I partiti candidati all'amministrazione di un anonimo paesino del Sud hanno nomi strani: c'è l'usato sicuro del «Calderone degli uscenti e degli ex-oppositivi», c'è «Casa dolce Casa» che vuole cambiare lo status quo, c'è la studiata vaghezza della «Delegazione locale di una Forza nazionale» e infine gli odiatori xenofobi di «Contro-Riace». Tra queste armate Brancaleone, nei giorni frenetici della campagna elettorale si scatena una lotta feroce e insieme sottile, senza esclusione di colpi, un gioco pericoloso in cui il bene pubblico si sfalda nel tornaconto privato. In questo libro troverete scene grottesche, amori e tradimenti, una galleria di insospettabili cittadini con le loro vite e i loro garbugli. Un inventore visionario, una profetessa dell'odio razziale, un prete, una miriade di politicanti dotati di molti interessi ma poche idee... E poi troverete una storia in prima persona plurale, raccontata da un «noi» temerario che coincide con le voci di chi, in paese, decide di scendere in campo e schierarsi. Il risultato è un'analisi sul potere lucidissima e divertente, che indaga i meccanismi sottili della persuasione, racconta il valzer del compromesso, i tentacoli della criminalità, le sofisticazioni della cosa pubblica.
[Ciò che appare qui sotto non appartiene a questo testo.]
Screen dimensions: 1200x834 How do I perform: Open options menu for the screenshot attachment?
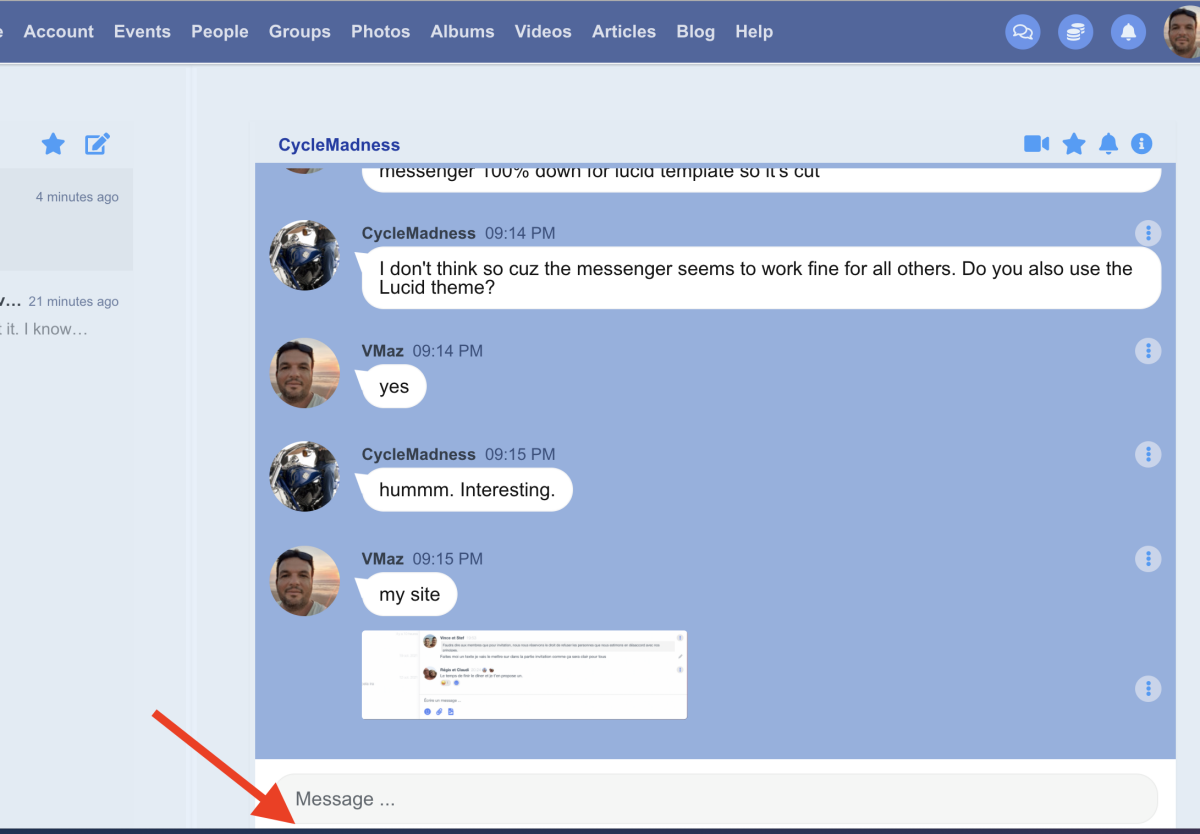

Antonio Galetta osserva l'infinitamente piccolo della provincia come se stesse guardando un diorama, un plastico, ma in realtà non fa altro che parlare di tutti noi, del nostro essere animali politici. Con un'urgenza commovente e con una lingua impegnata a cucire lo strappo fra le parole e le cose, Galetta ci precipita nel mondo e del mondo ci dice che è grottesco, duro, cannibale, perverso, disperato; eppure, allo stesso tempo, la sua è una preghiera.